Katrin: Ich habe spontan eine ganz konkrete Sache im Kopf und weiß nicht so recht wie es sie beschreiben soll. Hanna agiert und redet anders als ich. Klar, da gibt es ja auch einen Altersunterschied von 32 Jahren! Wenn Hanna aber in ihrer Sprache, in ihrer Ausdrucksweise spricht, einen Witz macht oder auch mal lästert, kann ich einsteigen, ohne, wie soll ich sagen, völlig aus der Erwachsenenrolle auszusteigen und ohne mich völlig in die Teenagerrolle hinein zu begeben.
Hanna, Was hast du von Katrin gelernt?
Hanna: Dass man auch zurück hauen darf!
Und was hast du von Hanna gelernt?
Katrin: Auch wenn es Dinge in Hannas Leben gibt, die sie verunsichern, ist sie ein Mädchen, das ihren Mund aufmacht, das selbstbewusst ist.
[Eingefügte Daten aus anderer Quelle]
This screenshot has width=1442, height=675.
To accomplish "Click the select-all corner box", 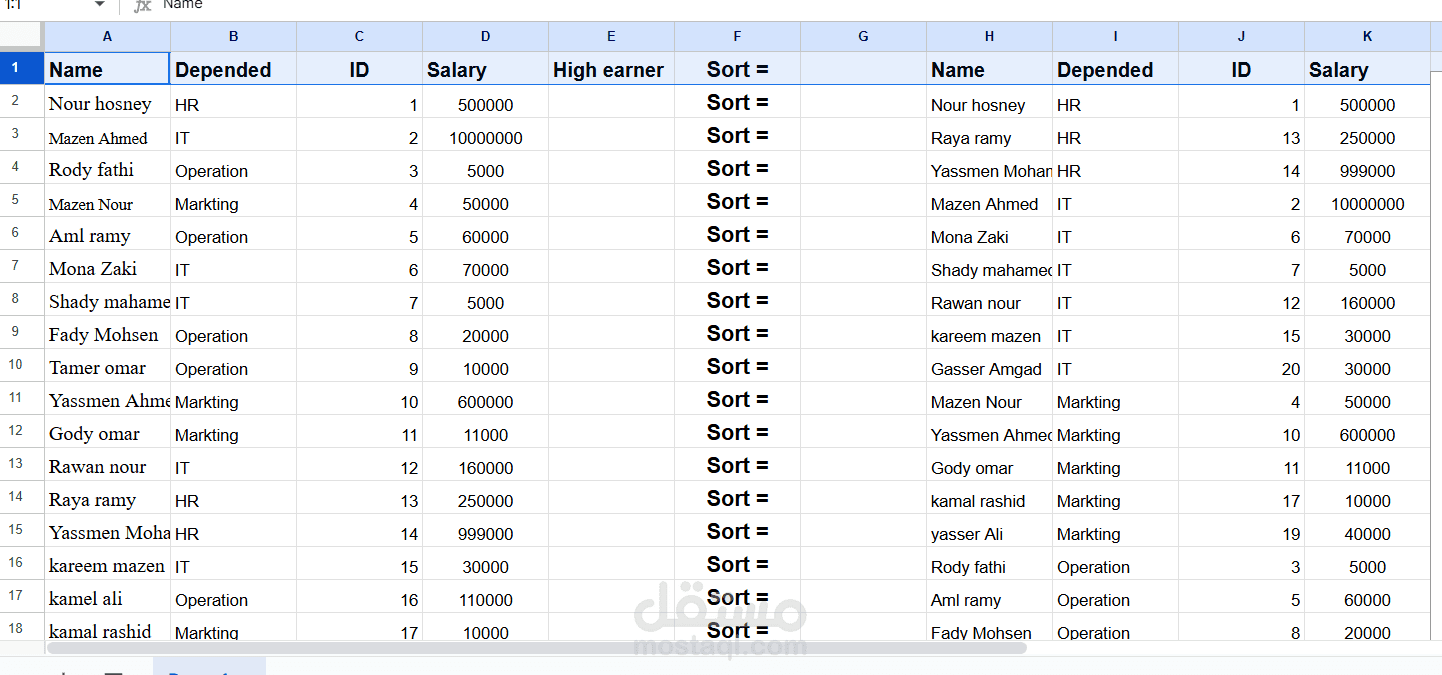I will click(x=22, y=36).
Hanna diskutiert, hält mit ihrer Meinung dagegen, wenn sie eine andere Meinung hat. Das ist wichtig. Immer und in jedem Alter – auch in meinem. Hanna erinnert mich mit ihrer Art immer mal wieder daran.
Was würde euch ohne einander fehlen?
Katrin: Na, mein Patenkind!
Hanna: Ohne Katrin würde mir eine Person fehlen, die ich schon immer kenne und die einer der vertrautesten Menschen für mich ist.
Katrin: Mir würde ein Mädchen fehlen, das immer, wenn wir uns sehen, mich strahlend begrüßt, mir um den Hals fällt, mich fest in den Arm nimmt und mir ein echtes „Ich freu‘ mich so sehr, dass du da bist“-Gefühl vermittelt.
Was ist manchmal schwierig oder blöd zwischen euch?
Hanna: Weiß ich nicht…
Katrin: Nichts, außer der Entfernung. Ich stelle mir vor, Hanna könnte manchmal mit dem Rad zu mir fahren. Dann könnten wir ab und zu mal einen Tee, eine Limo oder manchmal sogar im Sommer ein Radler (oder was die jungen Leute halt so mögen) zusammen trinken.
Wie stellst du dir Katrin als Kind vor?
Hanna: Ich denke, Katrin war als Kind schon sehr hilfsbereit. Ich weiß, dass sie sehr viel Verantwortung übernehmen musste, und ich denke, dass sie das wirklich gut gemacht hat. Ich weiß auch, dass sie eine gute Freundin war, weil sie da schon die beste Freundin meiner Mutter war.
Und wie stellst du dir Hanna als Erwachsene vor?
Katrin: Sportlich in Jeans, Pulli und Sneakers. Ein bisschen frech und sehr lebenslustig. Sehr natürlich und sich nicht um irgendwelche unsinnigen Regeln kümmernd. Mutig und gerade heraus.
Was sagen andere über eure Beziehung?
Katrin: Ich muss erneut auf die Zeit beim Zelten zurück kommen. Kurz darauf hat tatsächlich ein Freund, der mit dabei war, unserer Beziehung zueinander erwähnt: „Ihr wart so vertraut und herzlich in eurem Umgang miteinander, so als ob ihr auch im Alltag ständig in engem Kontakt steht und es die räumliche Trennung eigentlich gar nicht gibt.“ Das macht mich sehr stolz auf mich und auf Hanna.
Was ist typisch für Katrin?
Hanna: Dass sie sehr emotional ist. Dass sie mir immer sagt, dass ich das beste Patenkind bin, obwohl sie nur eins hat – und sie meint es auch so. Und dass sie andere so sehr wertschätzt – sie ist so klug und lässt das nie raushängen. Ich mag, dass ich mich auf sie verlassen kann und dass wir gut miteinander reden können. Sie interessiert sich ernsthaft für mein Leben und hört mir zu. Ich mag auch, dass sie mir das Gefühl gibt und mir auch sagt, dass sie mich lieb hat.
Und was magst du an Hanna?
Katrin: Genau das, was so typisch an ihr ist. Hanna ist ehrlich und natürlich. Auch wenn das sicherlich nicht immer so ist, schert sie sie doch die meiste Zeit recht wenig darum, was andere von ihr denken. Sie nimmt mich manchmal auf den Arm, ohne dass es respektlos ist und ohne dass ich ihr böse bin. Und sie ist lustig. Ich stelle mir vor wie sie ihre Freunde um sich schart. Wie es damals vor 40 Jahren schon ihre Mama getan hat. Und noch etwas muss ich sagen: Dass ich als Patin ausgesucht wurde, ist die eine Sache. Allein das ist schon echt was Großes. Dass mein Patenkind aber so ist, wie es ist, und dass unsere Beziehung so ist wie sie ist, ist eine ganz andere. Eine Sache, zu der nicht nur Hanna und ich, sondern auch ihre Familie beigetragen hat. Eine Sache, die mein Leben sehr reich macht.